Instruction
Reproduce the material from the line holding "Given: Click the" through the end of the material, both ends included, and omit the pictures from your answer.
┏━━
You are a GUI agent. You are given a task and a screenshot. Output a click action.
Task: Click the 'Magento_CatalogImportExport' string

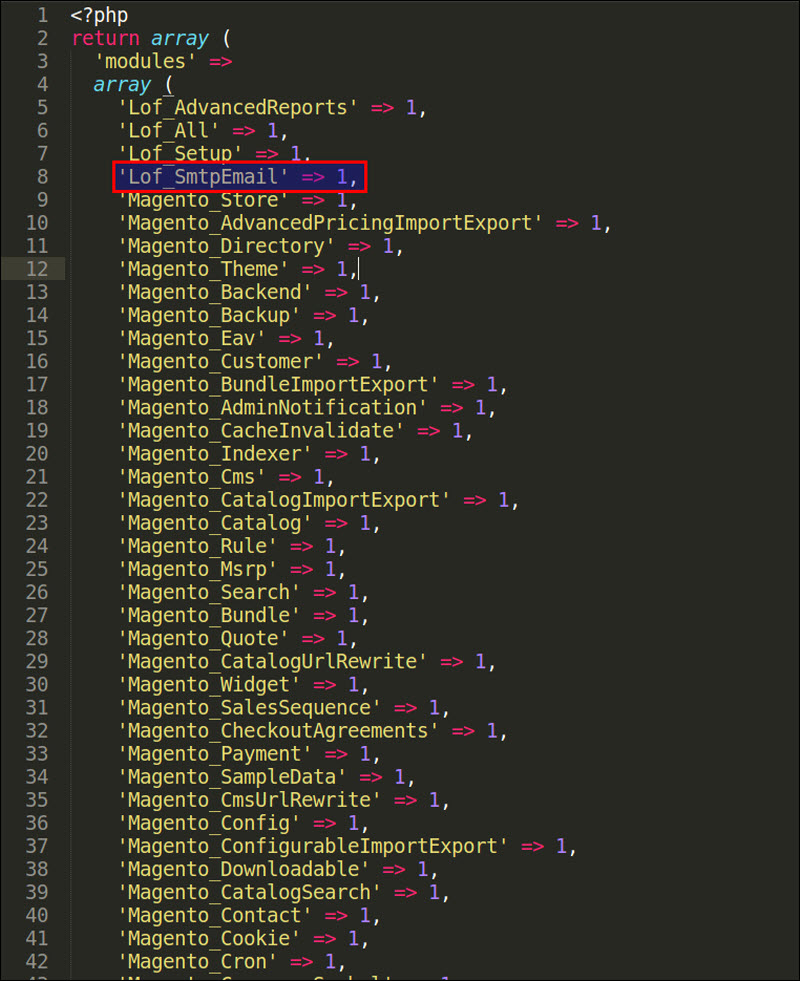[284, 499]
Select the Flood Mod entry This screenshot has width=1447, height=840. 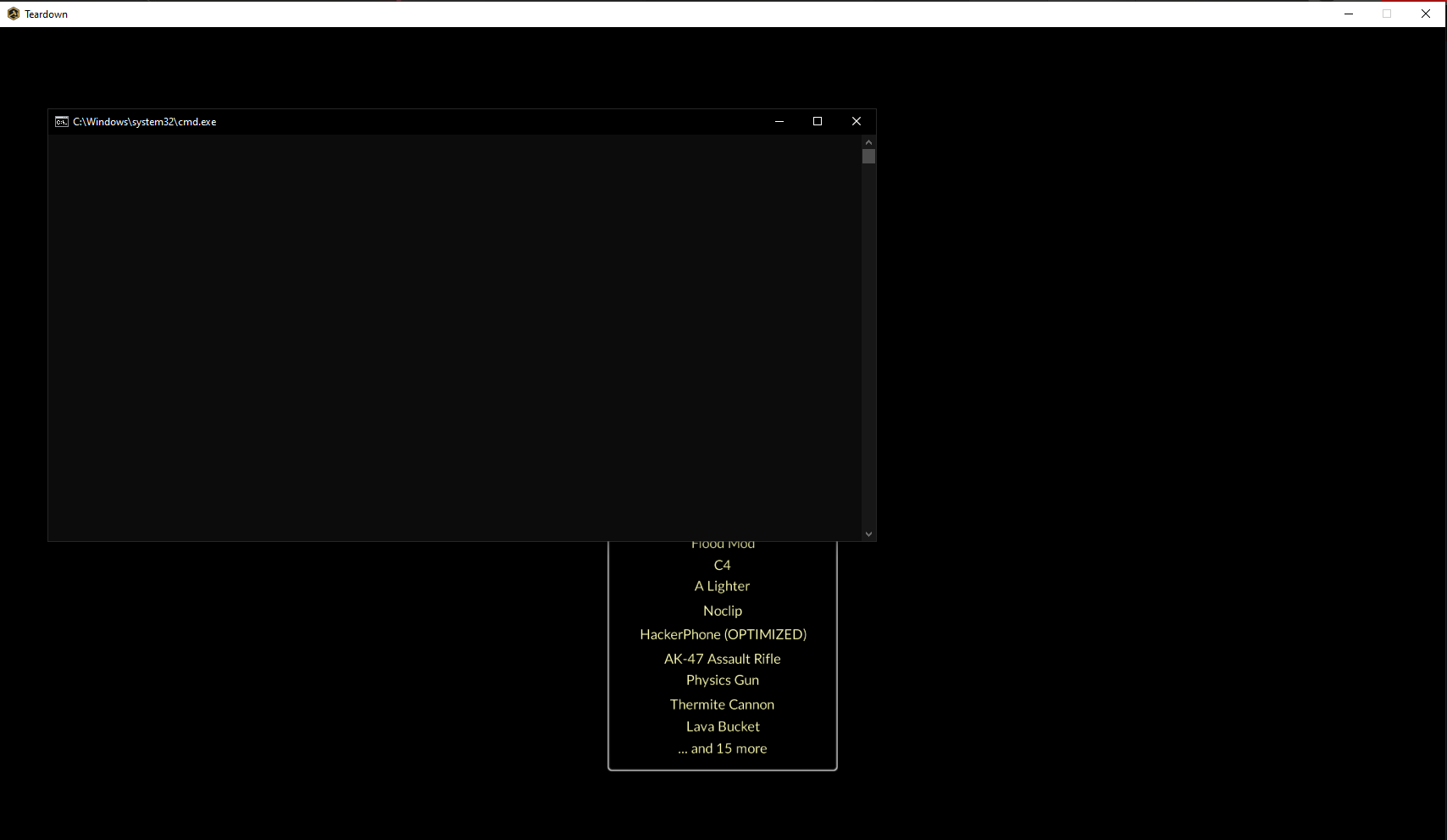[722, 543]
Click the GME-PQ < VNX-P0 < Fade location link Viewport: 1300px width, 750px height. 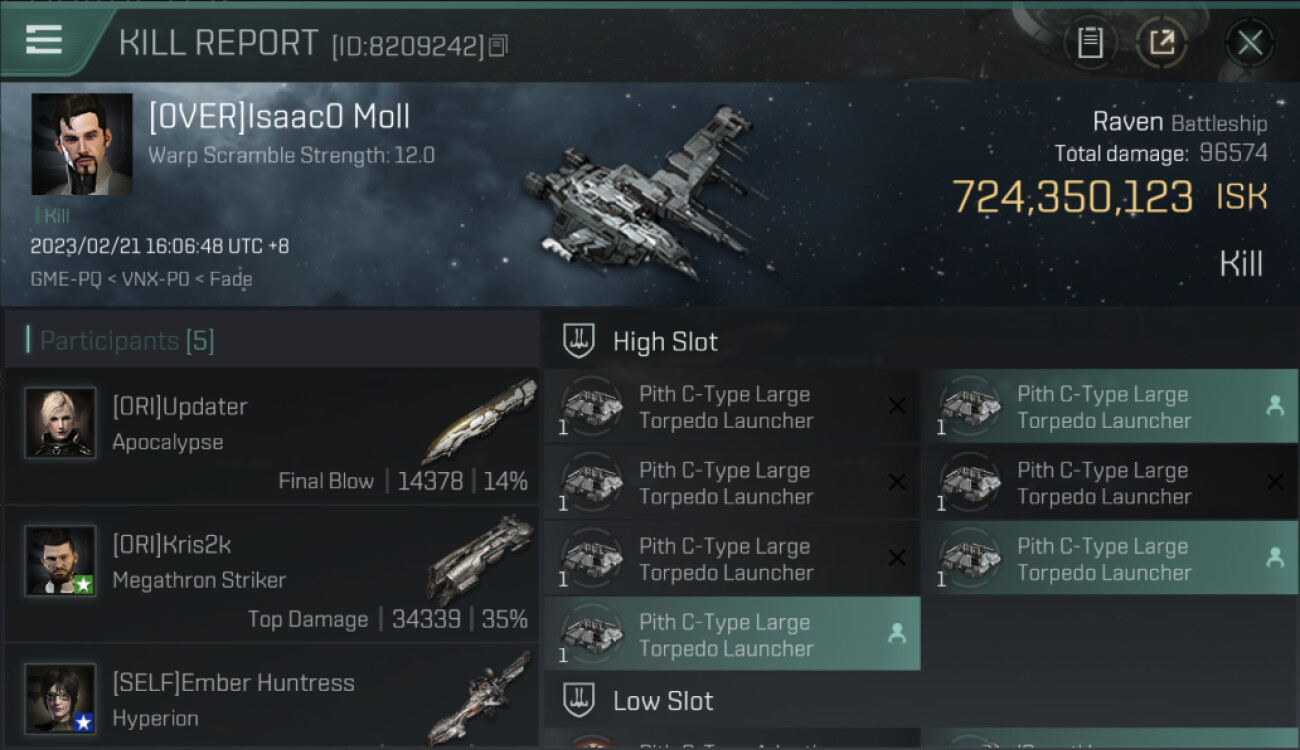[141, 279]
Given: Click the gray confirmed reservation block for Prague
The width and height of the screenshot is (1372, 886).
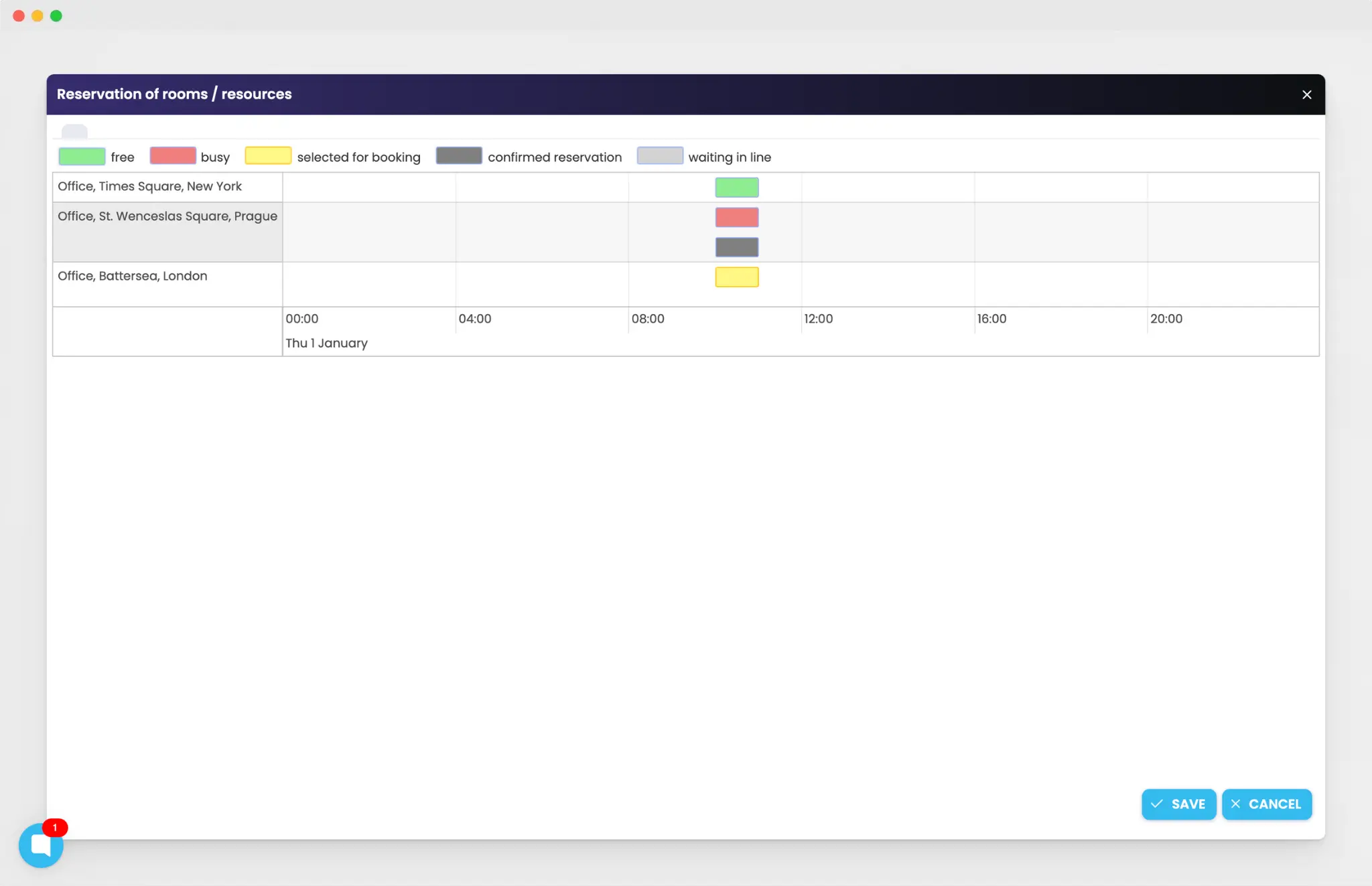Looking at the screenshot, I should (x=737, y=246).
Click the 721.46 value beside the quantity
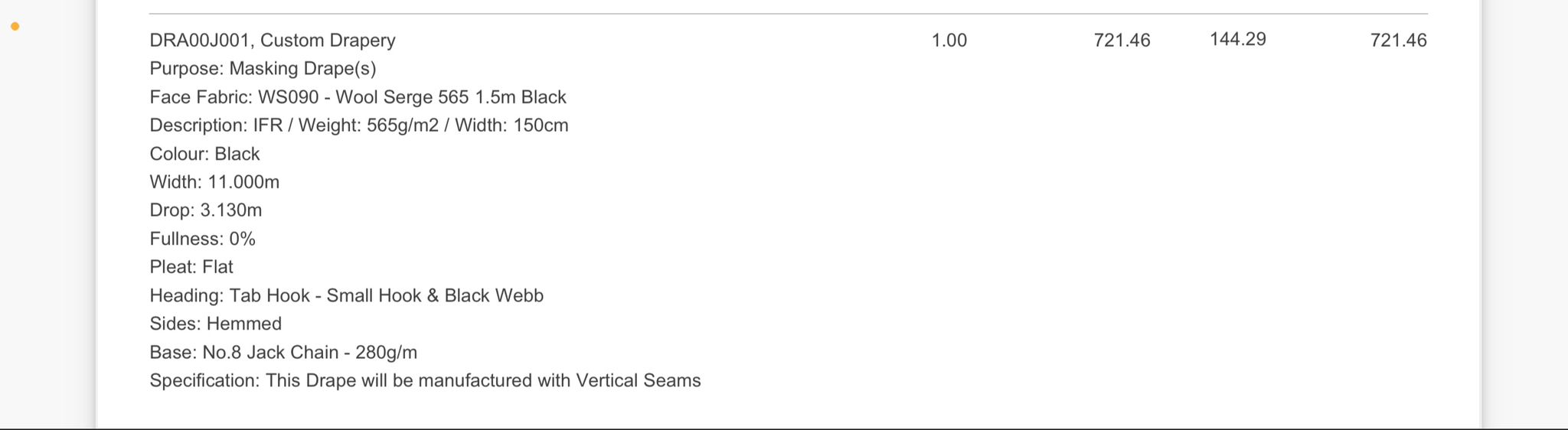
┗━━
Answer for this exercise
Given: Click the gray confirmed reservation block for Prague
The width and height of the screenshot is (1372, 886).
Looking at the screenshot, I should (x=737, y=246).
Click the 721.46 value beside the quantity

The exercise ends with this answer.